Suerte
- Los relatos de Verónica
- 26 mar 2022
- 2 Min. de lectura
No la encontraba. La camiseta que se ponía en todos los momentos importantes de su vida había desaparecido.
Hacía tiempo que no se vestía con ella. Decidió, en un intento de preservarla en el mejor estado posible, sólo usarla en ocasiones muy especiales, y aquella era la más importante de todas. Estaba ligada a ella de una manera que no podía explicar y, aunque no era supersticiosa, sentía que le daba suerte.
Le salió el único tazo que le faltaba para completar la colección de Dragon Ball, en la bolsa de Matutano que compró el mismo día que estrenó la camiseta con doce años. El número dos, un tazo especial volador Holo 3D de Son Goku.
Se presentó con ella a las pruebas como trombonista en el Conservatorio Profesional de Música de su ciudad y aprobó con la mejor nota de su promoción. No le permitieron en su audición de último curso llevarla, ya que tenía que ir de etiqueta, pero se la puso debajo de la camisa. El jurado decidió que su audición valía una matrícula de honor.
Le acompañó en la entrevista de su primer trabajo, incluso en su primera cita.
—¡Vaya! Esa camiseta tiene pinta de haber vivido mil batallas. Me gusta —Dijo Lana. Y, en ese instante, Vanya supo que era la mujer de su vida.
Seguía buscando entre los cajones de su antiguo armario, en casa de sus padres. Cuando ya creía que iba a desesperar, escuchó a su madre entrar:
—Mamá ¿sabes dónde está mi camiseta de Dragon Ball? Quiero llevármela hoy.

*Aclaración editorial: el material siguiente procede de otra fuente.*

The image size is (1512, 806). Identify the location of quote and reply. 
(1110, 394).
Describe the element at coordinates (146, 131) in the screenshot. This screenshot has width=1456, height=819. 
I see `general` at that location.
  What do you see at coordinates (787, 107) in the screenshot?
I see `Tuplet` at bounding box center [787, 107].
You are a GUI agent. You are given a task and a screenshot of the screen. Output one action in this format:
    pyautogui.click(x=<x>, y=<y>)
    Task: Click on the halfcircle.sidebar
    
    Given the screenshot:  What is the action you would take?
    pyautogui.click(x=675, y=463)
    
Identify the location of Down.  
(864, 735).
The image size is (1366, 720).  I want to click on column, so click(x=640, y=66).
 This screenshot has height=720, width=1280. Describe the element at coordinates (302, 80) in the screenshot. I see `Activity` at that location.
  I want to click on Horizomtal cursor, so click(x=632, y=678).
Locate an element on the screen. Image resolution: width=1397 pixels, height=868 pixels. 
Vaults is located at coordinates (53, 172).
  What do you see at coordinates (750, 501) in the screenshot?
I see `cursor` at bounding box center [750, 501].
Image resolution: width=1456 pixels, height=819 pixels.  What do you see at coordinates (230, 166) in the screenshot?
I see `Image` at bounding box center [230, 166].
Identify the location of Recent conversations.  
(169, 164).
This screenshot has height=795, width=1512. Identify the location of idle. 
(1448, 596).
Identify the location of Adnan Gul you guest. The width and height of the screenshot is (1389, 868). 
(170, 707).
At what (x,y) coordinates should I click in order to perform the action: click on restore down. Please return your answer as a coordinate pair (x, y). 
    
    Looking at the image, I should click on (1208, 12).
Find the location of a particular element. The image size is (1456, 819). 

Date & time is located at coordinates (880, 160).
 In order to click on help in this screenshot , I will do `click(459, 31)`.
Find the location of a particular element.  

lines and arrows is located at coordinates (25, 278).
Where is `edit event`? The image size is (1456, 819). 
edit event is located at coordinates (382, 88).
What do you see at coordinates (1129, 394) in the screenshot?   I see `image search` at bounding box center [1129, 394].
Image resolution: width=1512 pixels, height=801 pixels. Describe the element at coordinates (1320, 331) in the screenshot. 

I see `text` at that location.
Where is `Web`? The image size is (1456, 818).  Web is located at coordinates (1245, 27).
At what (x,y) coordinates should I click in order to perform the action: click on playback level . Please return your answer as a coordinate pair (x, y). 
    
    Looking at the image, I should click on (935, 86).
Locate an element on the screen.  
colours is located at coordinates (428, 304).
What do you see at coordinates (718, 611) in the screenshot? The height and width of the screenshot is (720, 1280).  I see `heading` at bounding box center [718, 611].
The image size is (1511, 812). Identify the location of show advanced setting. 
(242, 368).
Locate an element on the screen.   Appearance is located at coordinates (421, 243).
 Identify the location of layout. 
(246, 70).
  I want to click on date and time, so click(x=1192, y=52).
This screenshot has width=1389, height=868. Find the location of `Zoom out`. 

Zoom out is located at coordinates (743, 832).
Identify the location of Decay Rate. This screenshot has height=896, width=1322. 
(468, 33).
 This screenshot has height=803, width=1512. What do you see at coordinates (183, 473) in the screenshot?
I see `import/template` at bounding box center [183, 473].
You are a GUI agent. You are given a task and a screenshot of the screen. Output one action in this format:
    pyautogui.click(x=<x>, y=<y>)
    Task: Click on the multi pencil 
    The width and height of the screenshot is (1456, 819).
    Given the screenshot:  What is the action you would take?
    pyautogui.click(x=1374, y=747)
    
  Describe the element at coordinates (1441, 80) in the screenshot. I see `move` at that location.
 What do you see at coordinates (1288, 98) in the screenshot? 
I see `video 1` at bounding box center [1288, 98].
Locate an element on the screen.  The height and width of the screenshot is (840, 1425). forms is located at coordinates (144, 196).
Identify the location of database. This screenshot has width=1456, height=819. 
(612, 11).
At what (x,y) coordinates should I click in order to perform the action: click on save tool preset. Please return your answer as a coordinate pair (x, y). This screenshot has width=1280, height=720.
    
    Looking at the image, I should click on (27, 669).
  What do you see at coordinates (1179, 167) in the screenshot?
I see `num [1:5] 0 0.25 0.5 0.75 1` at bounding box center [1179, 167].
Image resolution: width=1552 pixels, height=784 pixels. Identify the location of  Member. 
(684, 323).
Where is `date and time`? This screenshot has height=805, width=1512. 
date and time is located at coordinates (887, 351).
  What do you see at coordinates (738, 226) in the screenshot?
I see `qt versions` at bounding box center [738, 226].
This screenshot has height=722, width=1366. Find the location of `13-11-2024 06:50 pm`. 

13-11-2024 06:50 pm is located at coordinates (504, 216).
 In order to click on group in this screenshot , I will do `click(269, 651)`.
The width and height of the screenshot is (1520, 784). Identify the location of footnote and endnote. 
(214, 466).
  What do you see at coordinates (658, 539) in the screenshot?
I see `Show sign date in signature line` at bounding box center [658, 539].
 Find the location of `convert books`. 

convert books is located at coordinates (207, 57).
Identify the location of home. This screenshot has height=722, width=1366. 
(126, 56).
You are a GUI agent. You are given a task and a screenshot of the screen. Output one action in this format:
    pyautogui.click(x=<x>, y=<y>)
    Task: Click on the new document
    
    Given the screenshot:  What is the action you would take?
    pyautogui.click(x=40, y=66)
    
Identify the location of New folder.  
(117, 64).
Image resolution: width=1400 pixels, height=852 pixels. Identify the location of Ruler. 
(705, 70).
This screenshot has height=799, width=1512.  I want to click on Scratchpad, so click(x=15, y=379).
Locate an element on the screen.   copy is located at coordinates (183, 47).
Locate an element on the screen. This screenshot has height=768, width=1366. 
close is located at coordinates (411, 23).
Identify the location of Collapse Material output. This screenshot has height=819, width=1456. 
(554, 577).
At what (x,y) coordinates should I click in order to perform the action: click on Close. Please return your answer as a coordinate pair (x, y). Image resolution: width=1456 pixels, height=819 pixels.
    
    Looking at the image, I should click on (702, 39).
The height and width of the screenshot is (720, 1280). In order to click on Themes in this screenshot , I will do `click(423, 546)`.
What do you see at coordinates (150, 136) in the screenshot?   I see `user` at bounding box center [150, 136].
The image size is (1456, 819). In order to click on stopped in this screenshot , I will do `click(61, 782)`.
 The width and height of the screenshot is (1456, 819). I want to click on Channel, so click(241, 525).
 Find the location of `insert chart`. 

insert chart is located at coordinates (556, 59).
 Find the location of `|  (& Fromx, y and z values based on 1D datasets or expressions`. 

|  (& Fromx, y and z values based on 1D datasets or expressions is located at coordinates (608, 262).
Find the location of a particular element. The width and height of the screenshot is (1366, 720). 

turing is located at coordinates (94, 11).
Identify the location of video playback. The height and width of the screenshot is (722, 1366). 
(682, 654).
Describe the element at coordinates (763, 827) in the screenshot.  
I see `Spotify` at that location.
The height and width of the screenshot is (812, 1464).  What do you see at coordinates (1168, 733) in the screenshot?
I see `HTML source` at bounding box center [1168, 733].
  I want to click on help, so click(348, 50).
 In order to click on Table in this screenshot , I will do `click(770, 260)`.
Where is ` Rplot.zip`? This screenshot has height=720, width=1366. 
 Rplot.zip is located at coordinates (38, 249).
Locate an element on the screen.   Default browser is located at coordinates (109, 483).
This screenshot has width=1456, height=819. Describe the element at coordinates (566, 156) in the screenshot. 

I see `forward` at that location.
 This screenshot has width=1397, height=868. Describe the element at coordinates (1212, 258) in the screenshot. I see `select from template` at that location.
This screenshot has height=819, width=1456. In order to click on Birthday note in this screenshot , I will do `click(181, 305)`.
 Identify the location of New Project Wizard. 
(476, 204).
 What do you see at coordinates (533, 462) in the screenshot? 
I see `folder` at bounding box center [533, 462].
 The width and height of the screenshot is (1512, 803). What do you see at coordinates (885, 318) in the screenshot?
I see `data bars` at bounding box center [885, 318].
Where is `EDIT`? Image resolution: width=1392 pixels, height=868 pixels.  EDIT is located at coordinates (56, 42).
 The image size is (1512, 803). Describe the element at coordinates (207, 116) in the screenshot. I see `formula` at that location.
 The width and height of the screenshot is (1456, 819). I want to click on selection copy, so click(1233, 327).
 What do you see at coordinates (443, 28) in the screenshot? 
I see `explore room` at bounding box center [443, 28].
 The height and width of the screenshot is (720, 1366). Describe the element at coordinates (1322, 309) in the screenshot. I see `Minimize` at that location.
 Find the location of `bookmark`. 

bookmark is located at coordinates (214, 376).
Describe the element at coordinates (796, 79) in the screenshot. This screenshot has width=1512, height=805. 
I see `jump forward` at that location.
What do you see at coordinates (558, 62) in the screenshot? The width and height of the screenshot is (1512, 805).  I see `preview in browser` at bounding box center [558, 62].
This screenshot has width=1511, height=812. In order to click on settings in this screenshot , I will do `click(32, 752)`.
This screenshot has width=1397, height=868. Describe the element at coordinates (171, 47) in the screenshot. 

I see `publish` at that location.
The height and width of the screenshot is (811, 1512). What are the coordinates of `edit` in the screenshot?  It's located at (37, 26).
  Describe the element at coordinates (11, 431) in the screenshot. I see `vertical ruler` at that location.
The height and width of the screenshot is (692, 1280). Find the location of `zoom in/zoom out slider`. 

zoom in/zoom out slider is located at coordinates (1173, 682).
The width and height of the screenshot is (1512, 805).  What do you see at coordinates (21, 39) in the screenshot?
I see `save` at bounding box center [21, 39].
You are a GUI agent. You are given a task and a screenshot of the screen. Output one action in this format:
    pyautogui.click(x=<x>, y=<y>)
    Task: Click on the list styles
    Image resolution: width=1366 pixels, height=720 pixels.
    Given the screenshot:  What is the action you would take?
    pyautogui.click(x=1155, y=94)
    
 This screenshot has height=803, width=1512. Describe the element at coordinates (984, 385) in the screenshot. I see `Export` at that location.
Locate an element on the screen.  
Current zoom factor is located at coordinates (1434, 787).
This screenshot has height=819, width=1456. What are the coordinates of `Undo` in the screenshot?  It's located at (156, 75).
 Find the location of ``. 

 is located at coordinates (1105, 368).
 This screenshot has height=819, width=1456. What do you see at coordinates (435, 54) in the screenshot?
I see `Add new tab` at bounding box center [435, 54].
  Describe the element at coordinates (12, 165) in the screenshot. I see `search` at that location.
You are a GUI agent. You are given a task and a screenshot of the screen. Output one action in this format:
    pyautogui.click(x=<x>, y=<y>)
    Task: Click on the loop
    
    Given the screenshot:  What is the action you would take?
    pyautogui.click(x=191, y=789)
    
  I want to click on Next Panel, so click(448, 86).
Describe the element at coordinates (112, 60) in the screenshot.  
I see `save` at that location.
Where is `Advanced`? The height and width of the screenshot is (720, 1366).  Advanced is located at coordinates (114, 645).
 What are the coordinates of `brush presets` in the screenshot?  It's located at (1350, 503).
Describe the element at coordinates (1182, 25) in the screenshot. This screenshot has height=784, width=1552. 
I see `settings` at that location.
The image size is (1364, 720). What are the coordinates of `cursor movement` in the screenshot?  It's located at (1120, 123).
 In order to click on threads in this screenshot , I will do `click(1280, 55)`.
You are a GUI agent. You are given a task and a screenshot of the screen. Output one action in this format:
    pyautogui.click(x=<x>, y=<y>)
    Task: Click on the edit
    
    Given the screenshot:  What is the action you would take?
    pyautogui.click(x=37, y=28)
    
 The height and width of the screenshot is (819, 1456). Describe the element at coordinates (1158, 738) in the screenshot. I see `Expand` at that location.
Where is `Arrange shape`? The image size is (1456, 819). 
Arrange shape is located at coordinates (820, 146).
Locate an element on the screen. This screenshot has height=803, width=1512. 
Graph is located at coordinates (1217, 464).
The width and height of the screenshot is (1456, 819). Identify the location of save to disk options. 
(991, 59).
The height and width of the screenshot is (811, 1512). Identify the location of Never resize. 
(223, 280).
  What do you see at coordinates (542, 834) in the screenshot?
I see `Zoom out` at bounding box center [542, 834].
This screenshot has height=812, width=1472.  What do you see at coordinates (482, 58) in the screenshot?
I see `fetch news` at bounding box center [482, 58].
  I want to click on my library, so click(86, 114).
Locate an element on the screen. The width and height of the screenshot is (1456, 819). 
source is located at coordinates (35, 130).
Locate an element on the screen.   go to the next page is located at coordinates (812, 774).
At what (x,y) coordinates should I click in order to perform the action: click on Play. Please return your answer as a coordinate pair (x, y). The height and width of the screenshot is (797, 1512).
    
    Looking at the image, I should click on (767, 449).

—Pero si está muy vieja, Vanya ¿no puedes ponerte otra? Está en la caja que he dejado en la cocina. Tenía pensado regalar todo lo que hay en ella.
— ¡Ya sabes lo importante que es para mí! —a Vanya le sorprendía de que su madre no lo tuviera en cuenta.
Al abrir la caja, ahí estaba, con las mangas amplias desplegadas sobre un montón de libros. La nube Kinton había perdido casi todo el color amarillo, el traje de Gokû era más color salmón que rojo y en el pelo parecía que le habían salido canas debido a las grietas. Pero a Vanya le pareció que lucía perfecta, como el primer día que se la puso.
Se despidió de su madre con un beso y la promesa de recogerla más tarde.
Llegó al hospital con la camiseta en el bolso y entró en la habitación trescientos cuarenta y siete. Allí la esperaban Lana y su hija recién nacida, Mónica, ambas dormidas.
Se acercó a la cuna y Mónica se despertó, como si de repente advirtiera su presencia. Vanya la cambió, la tomó en brazos y se sentó en el sillón que había justo al lado de la cama de Lana.
—Seguro que le da mucha suerte —Dijo Lana con aspecto de estar muy cansada y una amplia sonrisa.
—Seguro que sí —Contestó Vanya, que le devolvió la sonrisa.
Ambas se quedaron completamente encandiladas, cogidas de la mano mirando a Mónica con su nuevo atuendo: una camiseta que le quedaba enorme, agujereada y descolorida.
© Verónica C. Ramón. Todos los derechos reservados.